Using \(\omega = 2.4\), step two is estimated at \(2^{67}\). Using Strassen’s algorithm with \(\omega = 2.8\) (a rather pessimistic choice for an attacker as it assumes that it is not possible to take advantage of the sparse matrix structure of the systems), the estimate is \(2^{77}\) for step two. Either option leads to a time complexity below the proposed 80–bit security.

7 Conclusions

We have presented an analysis on the security provided by the \(Q_+\) and ip modifications against algebraic attacks. The theory was then applied to the Dob encryption scheme, along with a novel attack on this construction. Not only does the attack break the suggested parameter set, but the effectiveness of how crucial information regarding the modifications can be retrieved allows us to conclude that the Dobbertin permutation seems unsuited for use in encryption schemes. The reader may consult Section 7 in [33] for a more in–depth discussion on this. We emphasize that this work has not covered the Dob signature scheme, nor the generalized central maps introduced in [20]; their security remains an open question.

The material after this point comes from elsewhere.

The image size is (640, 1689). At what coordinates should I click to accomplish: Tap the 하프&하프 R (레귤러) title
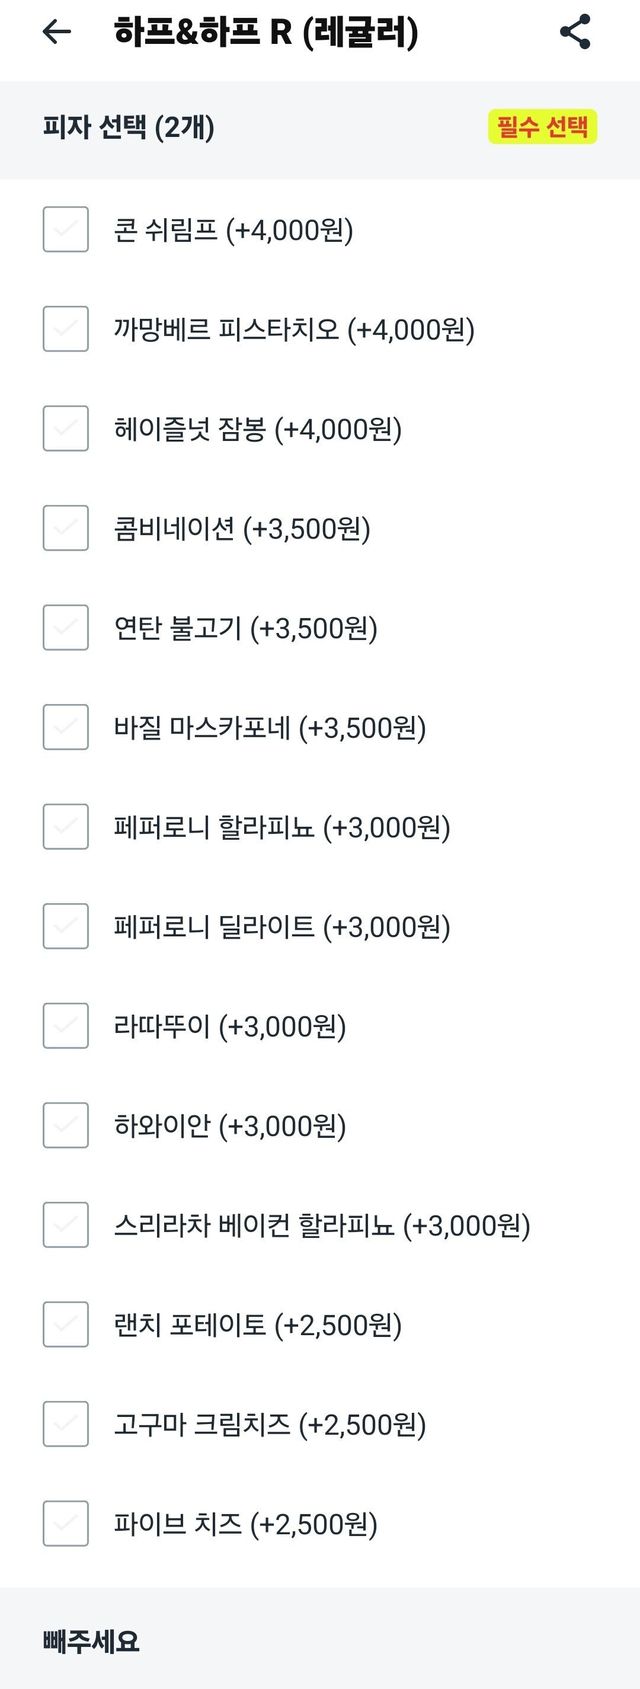pos(266,33)
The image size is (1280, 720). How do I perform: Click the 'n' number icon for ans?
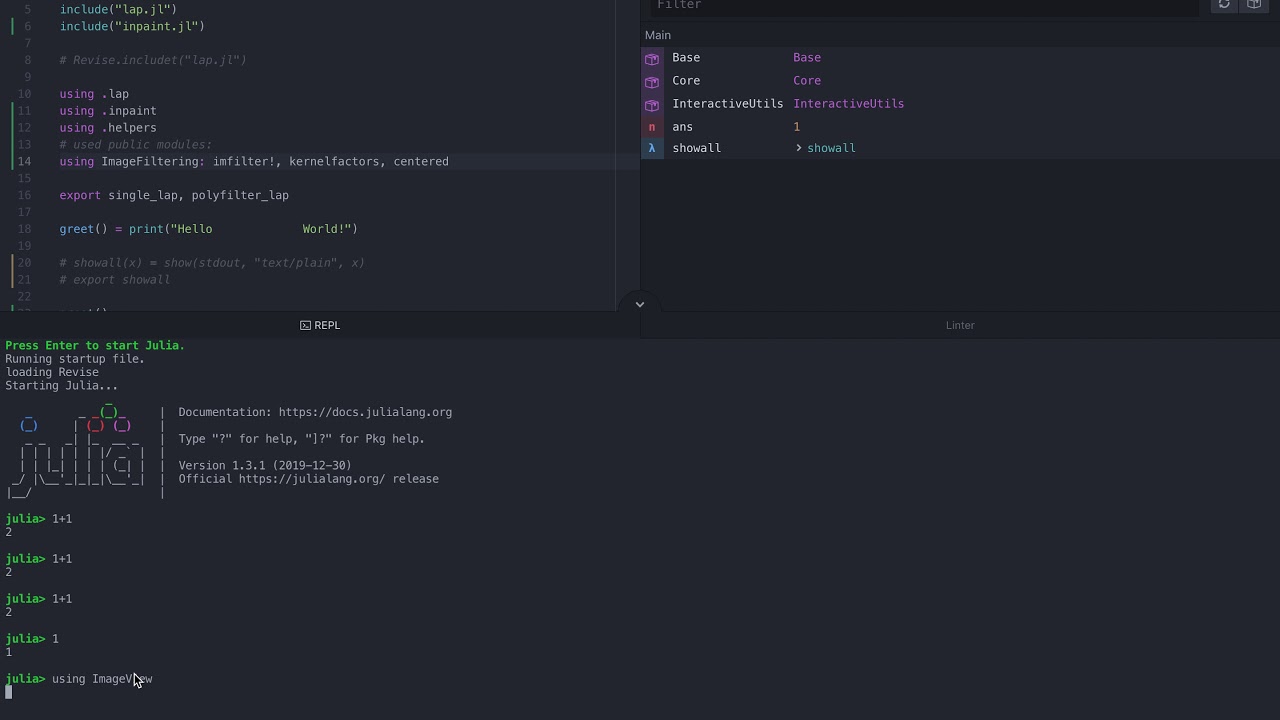coord(652,127)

There are several directions where the ideas presented here may inspire future work. Firstly, the modifications are treated as ideals, whose dimensions can be examined. If different types of modifications, such as minus and vinegar, can be included in this framework, it could lead to a deeper understanding of the security of an even larger subclass of big–field schemes. Secondly, the attack introduces new tools for the cryptanalysis of multivariate schemes. The gluing technique allows an attacker to collect useful information after fixing a number of variables. As there is no need for correct guesses, the exponential factor usually associated with hybrid methods is avoided. Furthermore, the technique does not rely on heuristic assumptions on the relation between the first fall and solving degrees.

In light of this, we believe that security analyses of big–field multivariate schemes ought not only focus on the first fall degree directly, but also how this degree changes when fixing variables. Cryptographers wishing to design encryption schemes by adding limited modification to an otherwise weak polynomial system should be particularly aware of the effect presented in this work.